To do:
Go through the records and extract every line with the word "sheet".
==========
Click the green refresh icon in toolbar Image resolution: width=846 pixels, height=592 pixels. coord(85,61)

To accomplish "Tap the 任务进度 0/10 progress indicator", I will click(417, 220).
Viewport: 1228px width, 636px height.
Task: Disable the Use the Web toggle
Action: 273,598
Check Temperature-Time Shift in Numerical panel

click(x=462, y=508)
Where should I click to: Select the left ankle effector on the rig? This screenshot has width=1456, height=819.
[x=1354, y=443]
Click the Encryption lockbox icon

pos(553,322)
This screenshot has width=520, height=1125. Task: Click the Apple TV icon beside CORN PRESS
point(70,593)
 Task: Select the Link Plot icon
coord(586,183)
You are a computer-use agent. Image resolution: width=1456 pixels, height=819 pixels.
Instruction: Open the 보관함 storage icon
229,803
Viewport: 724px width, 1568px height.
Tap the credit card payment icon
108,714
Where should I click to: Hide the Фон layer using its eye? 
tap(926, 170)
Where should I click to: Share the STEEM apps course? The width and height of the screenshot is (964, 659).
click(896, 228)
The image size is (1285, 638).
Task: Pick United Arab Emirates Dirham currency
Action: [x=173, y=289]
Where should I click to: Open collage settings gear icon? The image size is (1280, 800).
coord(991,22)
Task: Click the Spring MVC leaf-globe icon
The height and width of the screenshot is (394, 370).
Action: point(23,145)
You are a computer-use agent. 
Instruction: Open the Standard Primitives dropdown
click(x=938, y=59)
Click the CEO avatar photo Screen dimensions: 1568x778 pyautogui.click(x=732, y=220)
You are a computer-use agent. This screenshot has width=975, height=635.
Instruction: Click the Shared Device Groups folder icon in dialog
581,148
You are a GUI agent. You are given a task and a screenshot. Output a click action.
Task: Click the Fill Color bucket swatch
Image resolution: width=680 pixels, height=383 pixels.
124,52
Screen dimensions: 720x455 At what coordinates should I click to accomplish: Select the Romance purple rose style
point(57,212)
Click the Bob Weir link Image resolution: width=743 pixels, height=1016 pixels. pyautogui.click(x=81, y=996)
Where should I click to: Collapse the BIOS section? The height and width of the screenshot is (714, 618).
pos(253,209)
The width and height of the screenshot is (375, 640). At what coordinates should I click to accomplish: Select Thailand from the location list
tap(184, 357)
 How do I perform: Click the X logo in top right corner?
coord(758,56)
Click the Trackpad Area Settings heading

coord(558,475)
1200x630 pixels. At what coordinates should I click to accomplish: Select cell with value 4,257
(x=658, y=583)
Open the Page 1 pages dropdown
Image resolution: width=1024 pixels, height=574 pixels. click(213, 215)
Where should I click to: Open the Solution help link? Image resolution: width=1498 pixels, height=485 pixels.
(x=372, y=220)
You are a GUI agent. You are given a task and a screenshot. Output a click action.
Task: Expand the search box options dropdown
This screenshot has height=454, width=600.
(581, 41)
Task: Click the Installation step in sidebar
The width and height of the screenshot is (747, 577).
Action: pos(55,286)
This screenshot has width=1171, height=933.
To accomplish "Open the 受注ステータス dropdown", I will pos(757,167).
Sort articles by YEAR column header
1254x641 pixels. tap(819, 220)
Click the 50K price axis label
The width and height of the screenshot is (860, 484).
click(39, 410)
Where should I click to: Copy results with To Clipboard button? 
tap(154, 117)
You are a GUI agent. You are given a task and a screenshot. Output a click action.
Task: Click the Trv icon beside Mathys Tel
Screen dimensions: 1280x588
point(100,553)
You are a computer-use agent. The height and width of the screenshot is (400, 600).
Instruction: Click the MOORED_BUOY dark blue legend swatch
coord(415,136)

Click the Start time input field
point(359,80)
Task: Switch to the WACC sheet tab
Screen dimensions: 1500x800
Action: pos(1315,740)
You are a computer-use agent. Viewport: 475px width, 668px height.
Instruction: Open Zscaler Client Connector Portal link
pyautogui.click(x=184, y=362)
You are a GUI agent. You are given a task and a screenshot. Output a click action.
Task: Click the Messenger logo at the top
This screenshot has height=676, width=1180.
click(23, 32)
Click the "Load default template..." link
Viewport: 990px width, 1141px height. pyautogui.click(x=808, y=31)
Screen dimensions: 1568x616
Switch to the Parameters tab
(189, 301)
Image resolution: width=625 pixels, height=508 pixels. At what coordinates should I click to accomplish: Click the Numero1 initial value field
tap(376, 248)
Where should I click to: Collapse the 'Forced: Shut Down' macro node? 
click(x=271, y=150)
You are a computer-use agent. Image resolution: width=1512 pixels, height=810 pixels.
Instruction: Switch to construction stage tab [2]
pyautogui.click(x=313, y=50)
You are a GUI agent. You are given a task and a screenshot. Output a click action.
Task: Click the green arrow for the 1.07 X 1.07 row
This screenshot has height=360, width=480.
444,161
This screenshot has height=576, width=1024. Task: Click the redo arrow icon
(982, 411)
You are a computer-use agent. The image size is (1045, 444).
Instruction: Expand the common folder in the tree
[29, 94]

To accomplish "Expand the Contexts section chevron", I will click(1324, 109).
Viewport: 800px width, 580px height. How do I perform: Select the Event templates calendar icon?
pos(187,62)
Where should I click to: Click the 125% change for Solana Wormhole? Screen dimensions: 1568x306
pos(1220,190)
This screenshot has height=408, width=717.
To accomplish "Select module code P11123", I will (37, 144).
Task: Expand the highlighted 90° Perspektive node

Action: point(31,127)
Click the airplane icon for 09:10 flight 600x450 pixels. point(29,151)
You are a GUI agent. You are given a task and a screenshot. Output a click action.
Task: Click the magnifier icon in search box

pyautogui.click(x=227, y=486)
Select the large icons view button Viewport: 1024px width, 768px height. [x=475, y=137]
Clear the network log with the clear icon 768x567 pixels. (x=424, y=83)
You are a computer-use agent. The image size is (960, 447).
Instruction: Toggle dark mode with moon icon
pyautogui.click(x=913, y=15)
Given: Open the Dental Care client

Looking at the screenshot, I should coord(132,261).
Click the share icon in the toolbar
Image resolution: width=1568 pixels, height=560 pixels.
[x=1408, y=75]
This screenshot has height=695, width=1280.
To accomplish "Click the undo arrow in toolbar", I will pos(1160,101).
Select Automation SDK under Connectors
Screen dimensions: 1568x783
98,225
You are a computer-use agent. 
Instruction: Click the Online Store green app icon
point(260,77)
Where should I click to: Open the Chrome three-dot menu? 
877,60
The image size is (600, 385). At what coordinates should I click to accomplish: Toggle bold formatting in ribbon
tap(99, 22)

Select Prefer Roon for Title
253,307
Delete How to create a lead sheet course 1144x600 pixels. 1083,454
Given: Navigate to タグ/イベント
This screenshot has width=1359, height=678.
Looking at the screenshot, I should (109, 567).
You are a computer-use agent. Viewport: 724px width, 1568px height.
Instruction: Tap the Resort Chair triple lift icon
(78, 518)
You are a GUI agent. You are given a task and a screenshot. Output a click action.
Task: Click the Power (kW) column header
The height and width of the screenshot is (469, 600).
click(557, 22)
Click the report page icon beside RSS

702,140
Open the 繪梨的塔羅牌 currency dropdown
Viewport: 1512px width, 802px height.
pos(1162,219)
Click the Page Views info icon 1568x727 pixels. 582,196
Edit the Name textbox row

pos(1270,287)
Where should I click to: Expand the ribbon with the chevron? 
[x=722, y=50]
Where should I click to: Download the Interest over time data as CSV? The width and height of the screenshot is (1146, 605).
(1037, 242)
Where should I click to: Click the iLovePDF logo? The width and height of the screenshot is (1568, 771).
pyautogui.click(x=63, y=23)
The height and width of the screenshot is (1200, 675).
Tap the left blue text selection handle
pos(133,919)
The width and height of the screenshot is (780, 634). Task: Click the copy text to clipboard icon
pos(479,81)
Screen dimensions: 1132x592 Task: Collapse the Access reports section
==========
Answer section:
Task: Switch to the WACC sheet tab
Delete How to create a lead sheet course 1144x600 pixels. 1083,454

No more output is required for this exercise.